"Rendre sa juste place au désordre cellulaire dans l'explication biologique, c'est se dispenser de chercher des programmes inexistants ... Autre raison de soulever cette question : l'absolue nécessité de démythifier les objets scientifiques ... Et c'est précisément là que la métaphore de la cellule-ordinateur pourrait nous avoir aveuglés, voire nui. Selon de nombreux travaux récents, le fonctionnement d'une cellule ne reposerait pas tant sur une mécanique de haute précision que sur un désordre intrinsèque permettant une grande fléxibilité adaptative. Cette idée est contre-intuitive mais pourtant riche, par la souplesse qu'elle insuffle dans notre cadre conceptuel. 

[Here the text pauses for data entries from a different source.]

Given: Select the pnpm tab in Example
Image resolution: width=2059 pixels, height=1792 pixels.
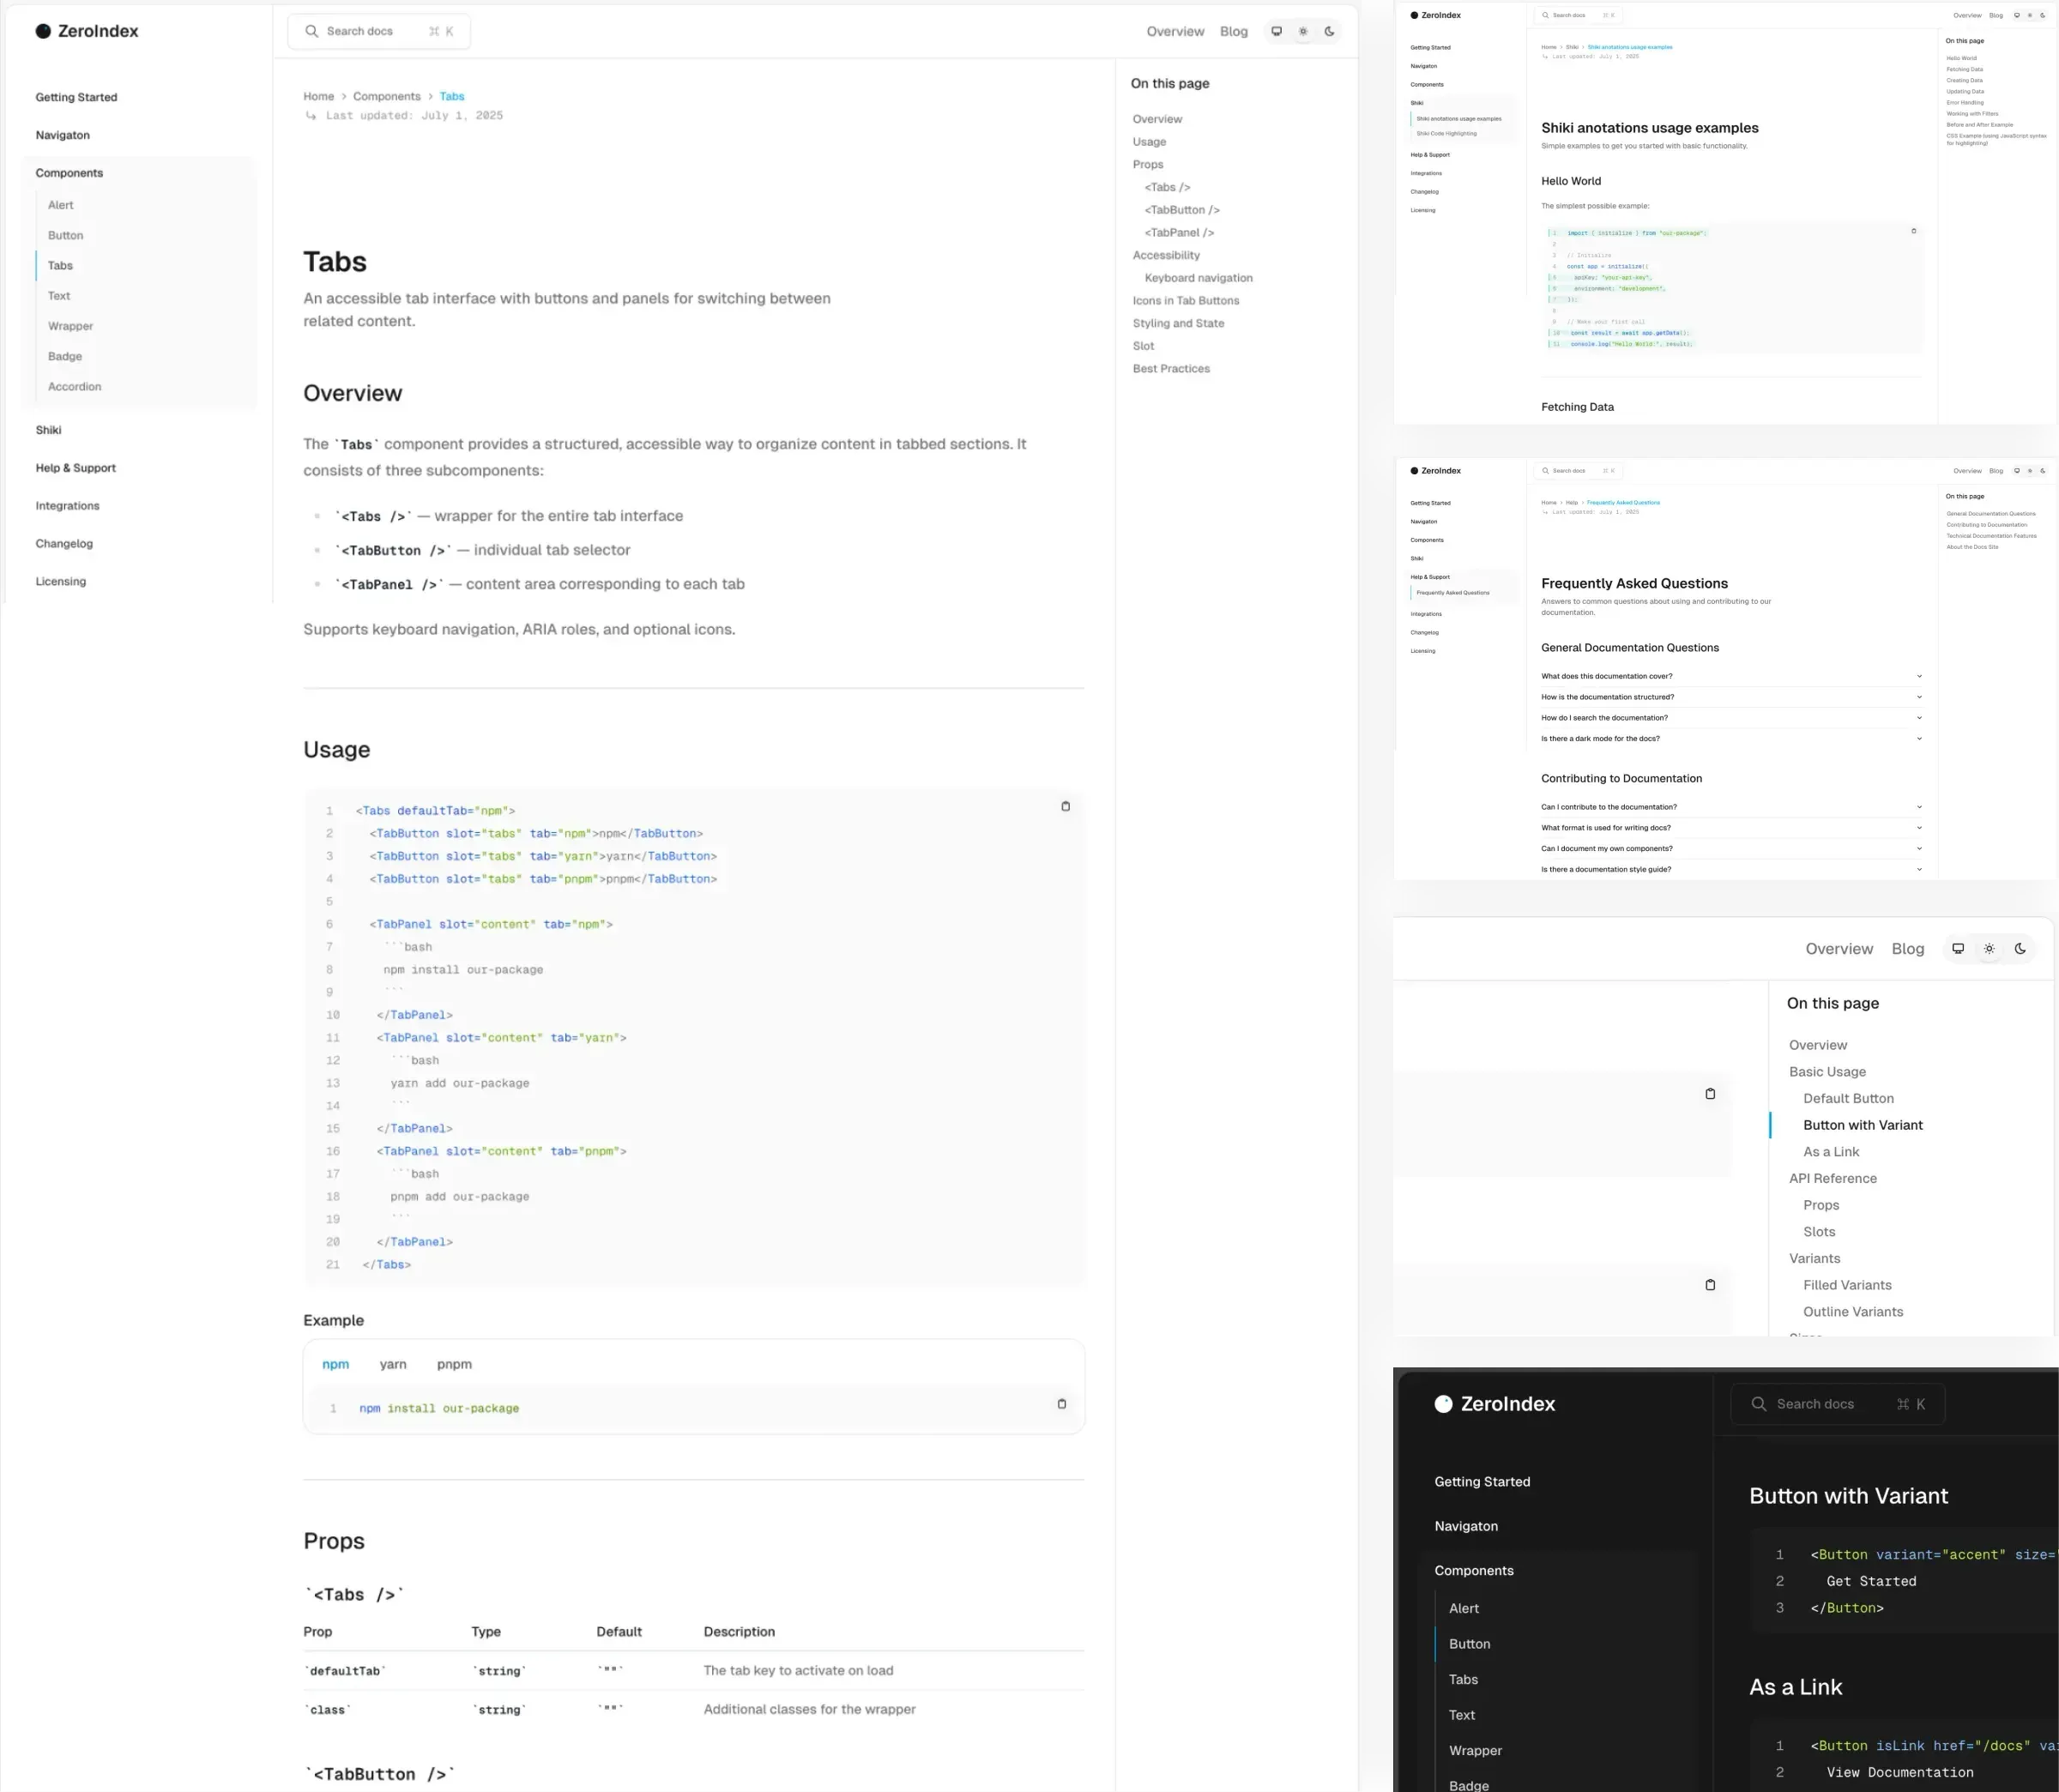Looking at the screenshot, I should pos(454,1364).
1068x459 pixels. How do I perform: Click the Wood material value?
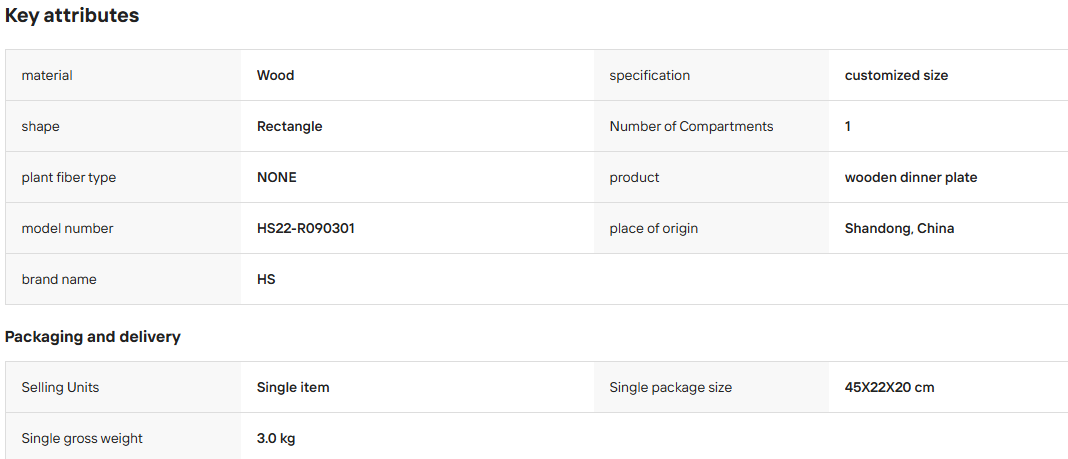[275, 76]
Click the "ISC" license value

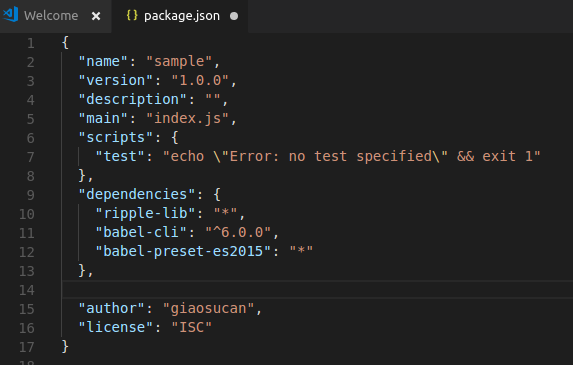(x=191, y=327)
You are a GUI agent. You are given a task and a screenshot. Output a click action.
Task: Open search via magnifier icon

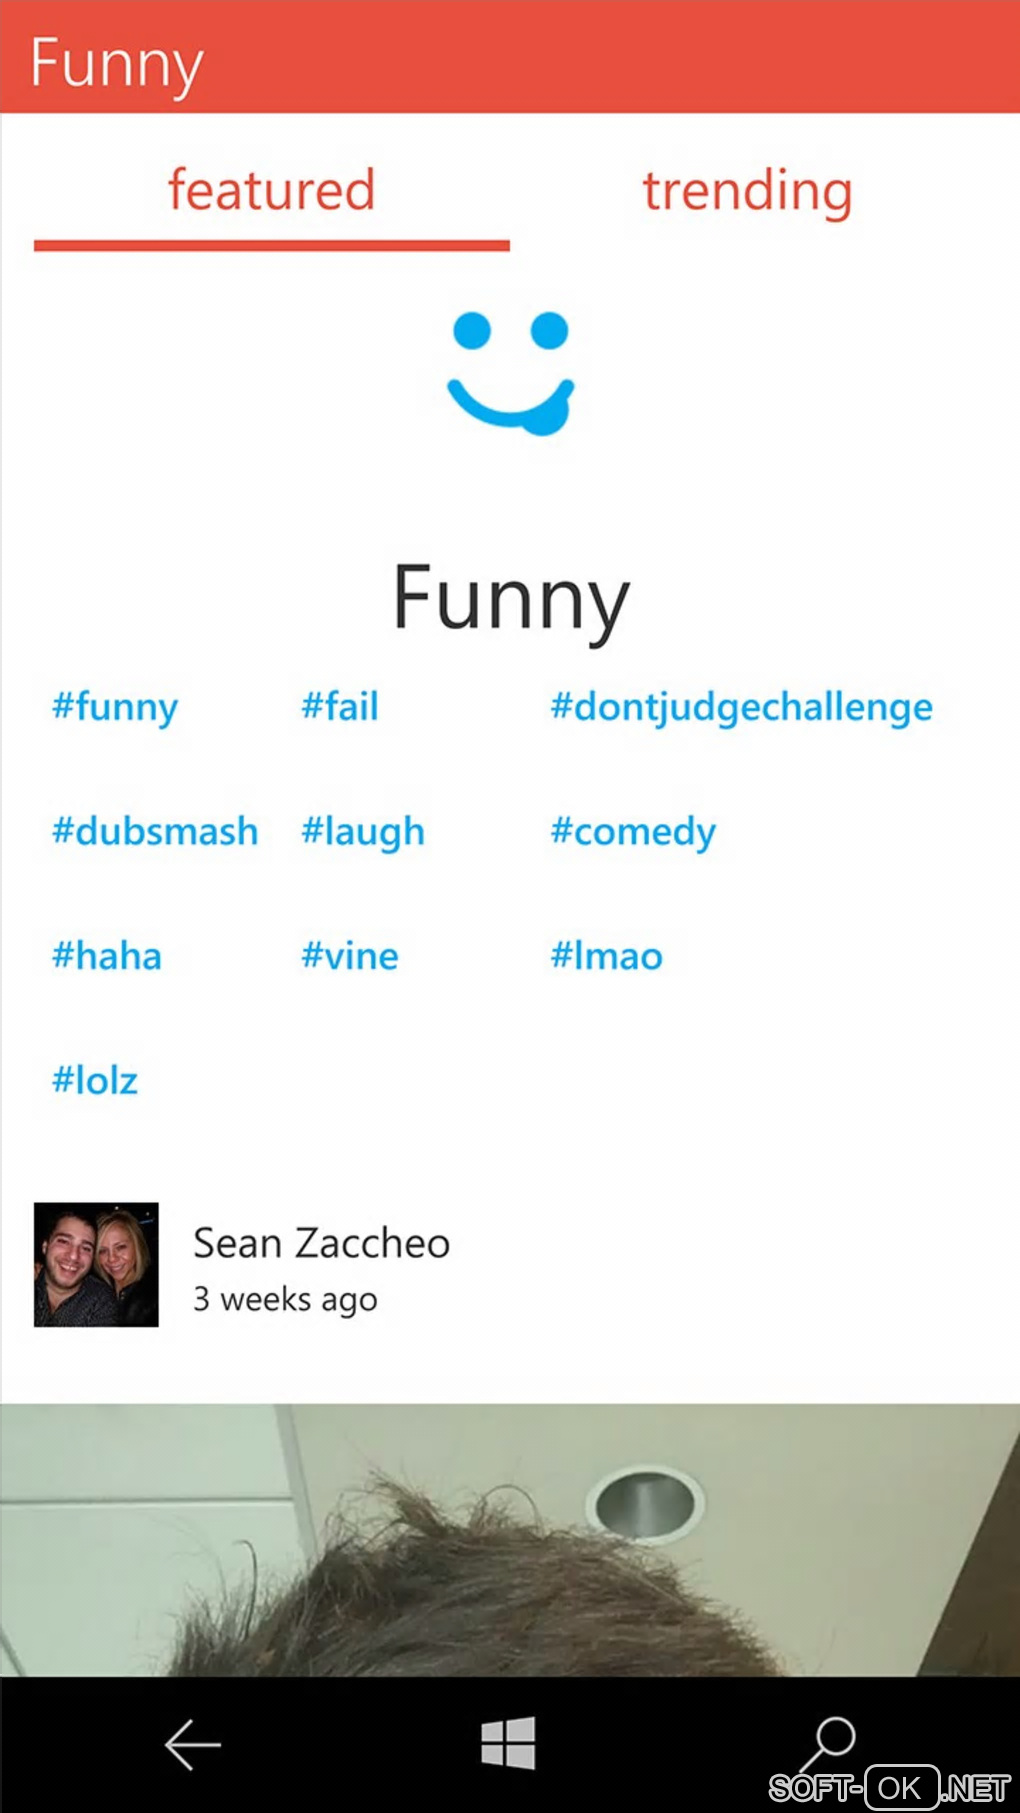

Elle intégre le paradigme darwinien d'évolution par sélection naturelle, qu'elle élargit même; cependant elle remplace l'idée d'un génome-programme (étymologiquement "écrit à l'avance") par celle de boite à outils que chaque cellule utilise avec des fortunes diverses, et plus ou moins de degrés de liberté. Longtemps évoquée avec circonspection, mais désormais confortée par de nombreuses observations expérimentales, elle fait son chemin chez les biologistes. Pourquoi évoquer ces débats qui semblent relever des échanges entre chercheurs ? D'abord parce qu'ils offrent une voie alternative à la course folle à laquelle on assiste ... Mais c'est aussi contester la pertinence de l'empilement de données en cours ... L'informatique nous fournira peut-être un jour une vue précise d'une hypothétique cellule moyenne, mais à quoi bon si cette cellule n'existait pas ..."
Thomas Heams, biologiste, maître de conférences en génomique animale à AgroParis Tech. in le Monde, Tribune, samedi 22 septembre 2012.